Press Release Details

University’s efforts to curb alcohol abuse are paying off

May 8, 2013

The average number of alcoholic beverages consumed by drinkers is down, as are the number of underage drinking citations processed in Dunn County Circuit Court and students disciplined by the UW-Stout’s Dean of Students office. Just as important, the percentage of students who are abstaining from alcohol is increasing, as is the percentage of students who say they are aware of the drug and alcohol regulations.

Chancellor Sorensen“I am pleased that our strong and decisive steps to address alcohol abuse on campus apparently are starting to work,” Sorensen said. “I know that we haven’t won the war over risky alcohol use, but we have taken important first steps in that direction.”

In March 2010, Sorensen sent a memo to campus detailing the steps he believed were necessary “to address a serious situation on our campus affecting the lives, safety, health and well-being of our students and the community — the high-risk abuse of alcohol by too many of our students.”
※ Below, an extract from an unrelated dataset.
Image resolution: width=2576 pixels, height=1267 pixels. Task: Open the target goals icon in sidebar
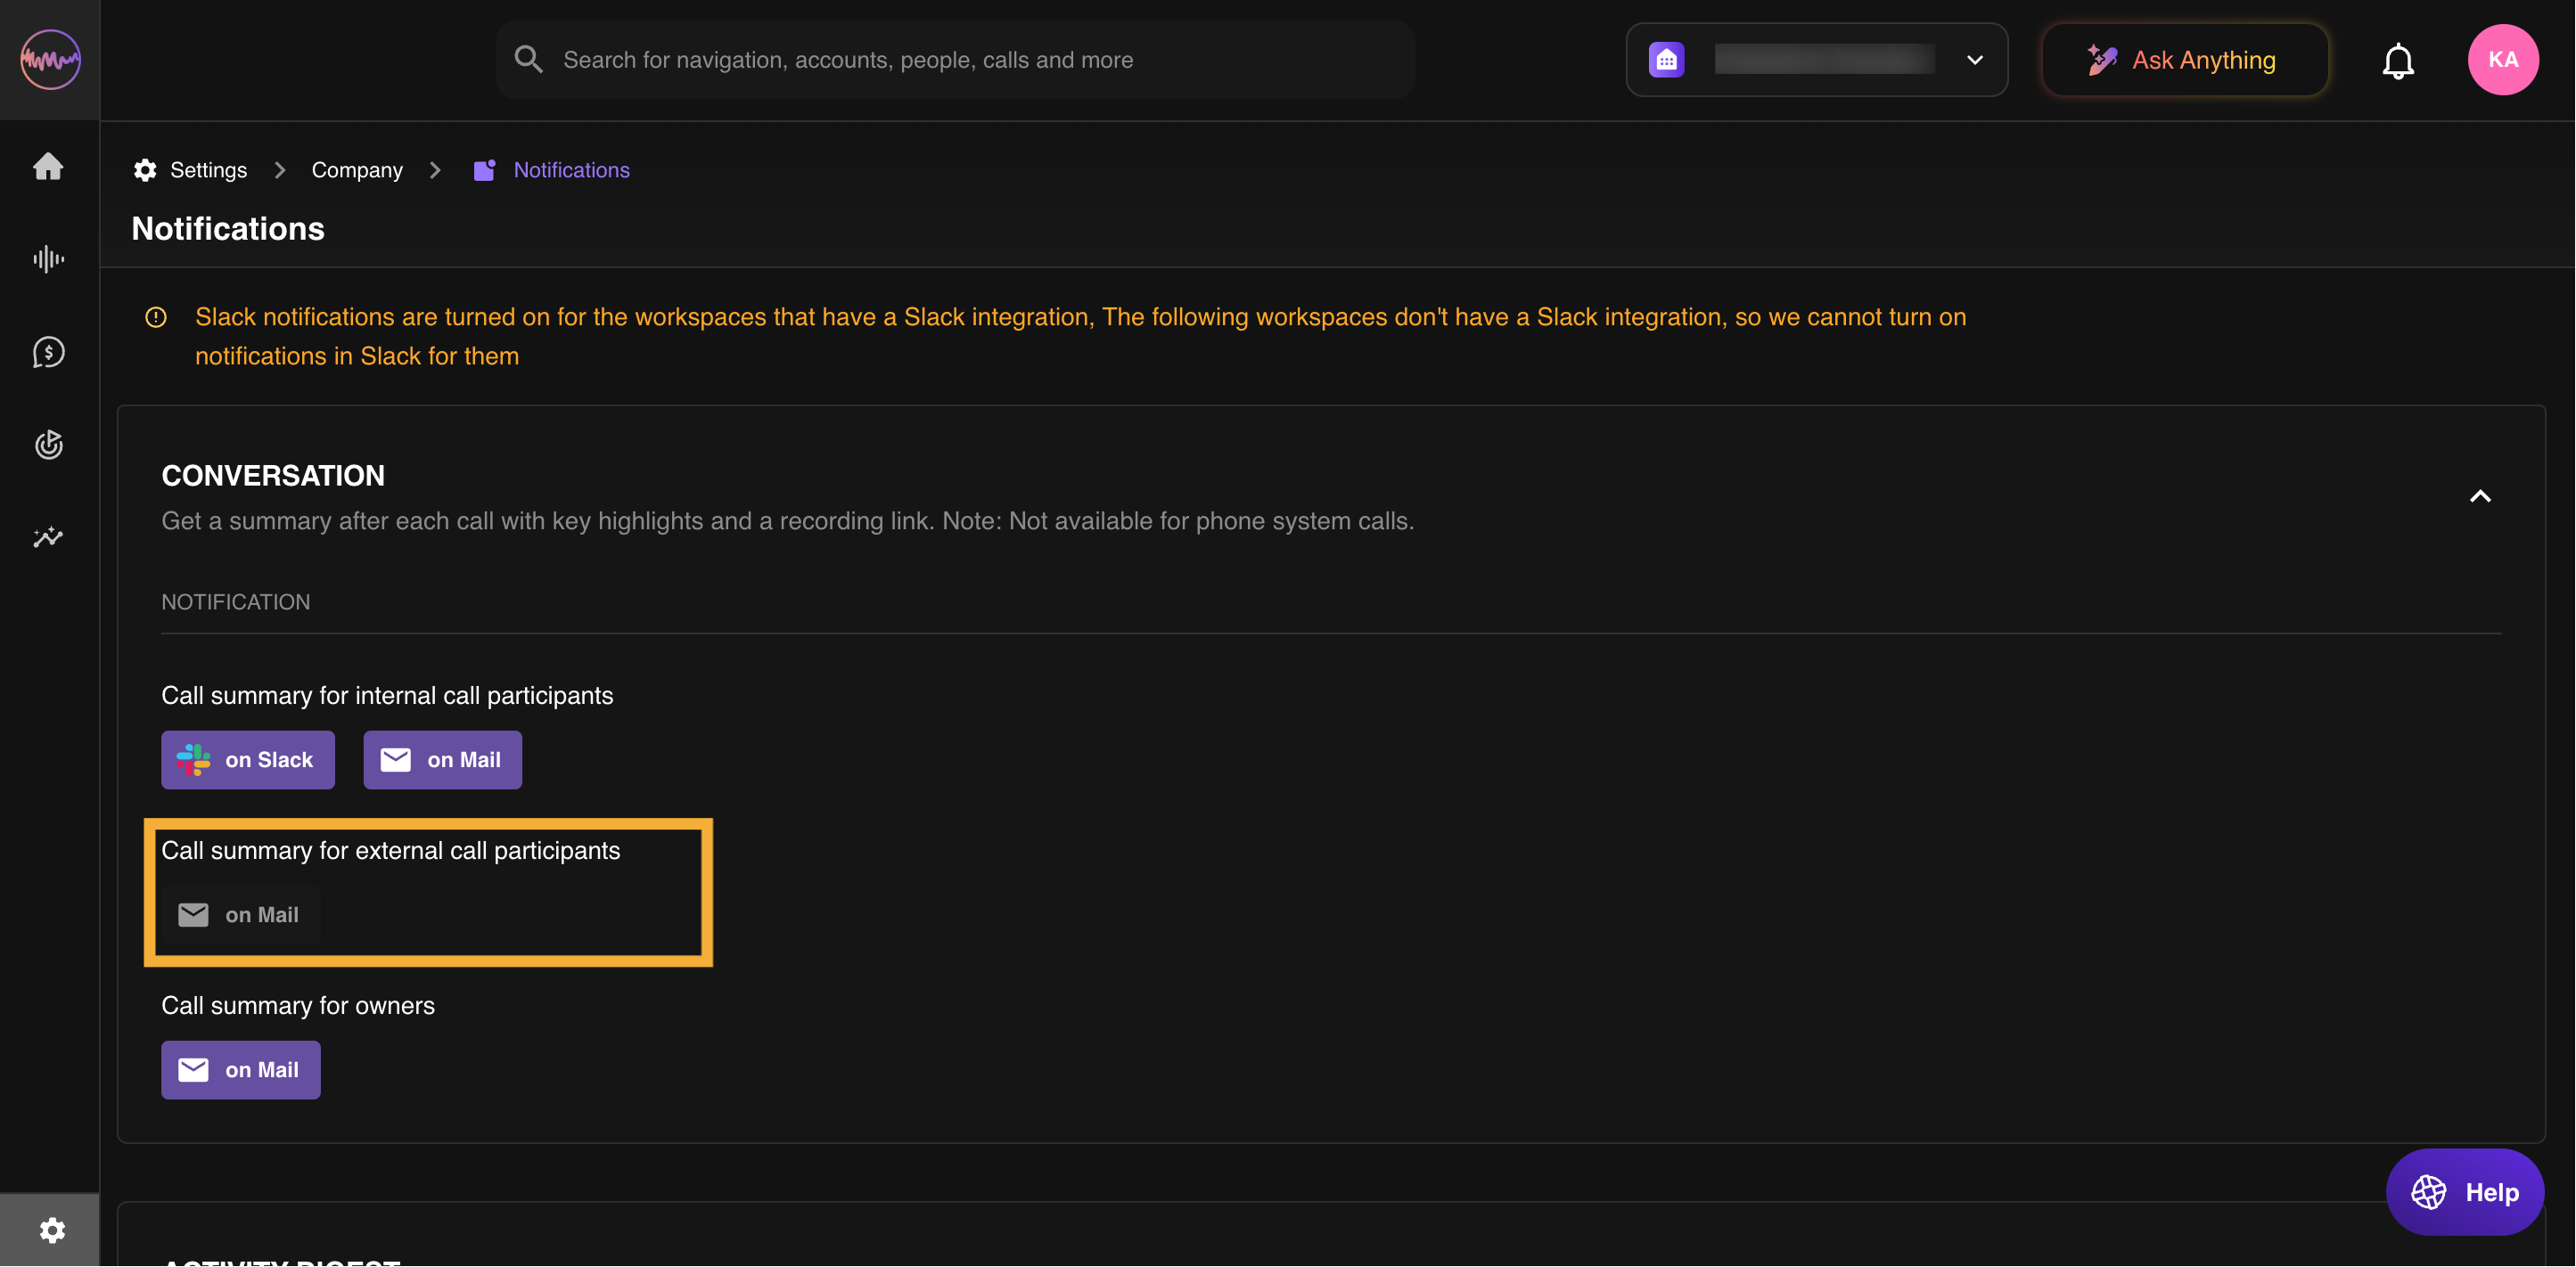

UW-Stout had lost six students in alcohol-related incidents in two years and, Sorensen wrote, “We also have seen other effects of alcohol abuse by our students, including serious injuries to themselves or others (including suicide); sexual assault; careless use of smoking materials resulting in fire; drunken driving; and felony criminal charges.”

The steps Sorensen outlined included holding more Friday classes to encourage students to drink less on Thursday nights; boosting the disciplinary measures taken by the Dean of Students office for alcohol-related offenses; and working with community partners to curb the availability of alcohol off campus, including cracking down on large house parties.

“I firmly believe that we have a moral and an ethical obligation to pursue all reasonable avenues to address alcohol abuse by our students,” Sorensen said at that time.

Campus officials, following the chancellor’s memo, put together details of a plan with a three-pronged approach to combat alcohol abuse: engagement, education and enforcement.

“This has been a comprehensive approach that has a lot of people involved and invested,” said Joan Thomas, dean of students, who led the effort. “It’s going in the right direction, but we still have work to do.”

UW-Stout student volunteers gather at a Smart+Healthy pizza event on campus. Smart+Healthy was a University Housing campaign aimed at educating students, in part, about the dangers of alcohol use.According to a survey of UW-Stout students, conducted by the campus Applied Research Center:

•   The average number of weekly alcohol beverages reported by drinkers decreased from a high of 10.7 in 2007 to 8.9 in 2013. Declines were among male and female drinkers.

•   The percentage of students who said they abstained from alcohol use during the previous 30 days increased from 17 percent in 2005 to 29.1 percent in 2013.

•   The percentage of students who said they were aware of drug and alcohol regulations increased from 59 percent in 2007 to nearly 79 percent in 2013.

On the enforcement side, the Dean of Students office placed 115 students on probation and suspended 45 students in 2010-11 for serious alcohol violations, including having a high blood alcohol content, contributing to the delinquency of a minor, hosting a large party with underage drinkers and committing assault.

Those numbers in 2011-12 were 140 on probation and 25 suspended. This year, however, the numbers have decreased significantly to 24 on probation and eight suspended (through March).

Joan ThomasFurthermore, the number of underage drinking citations processed by Dunn County Circuit Court decreased from a high of 812 in 2010 to 647 in 2012.

The number of class sections held on Fridays has increased from 403 in fall 2009 to 529 in fall 2013.

Thomas said it is important to emphasize that UW-Stout has many collaborators in the community, including the Dunn County Partnership for Youth and the Dunn County Alcohol Task Force, which have worked with the Chancellor’s Coalition for Alcohol and Other Drug Abuse on the issue.

“We have been able to collaborate with the community in many, many ways,” Thomas said. “That has been the key to our success.”

Members of the Chancellor’s Coalition have prepared a presentation to give to community groups on the alcohol abuse plan and the progress made so far. Presenters include Amy McGovern, assistant director of University Housing; Jacob Bloom, a UW-Stout counselor and co-chair of the Chancellor’s Coalition; and Nate Kirkman, assistant dean of students and the other coalition co-chair.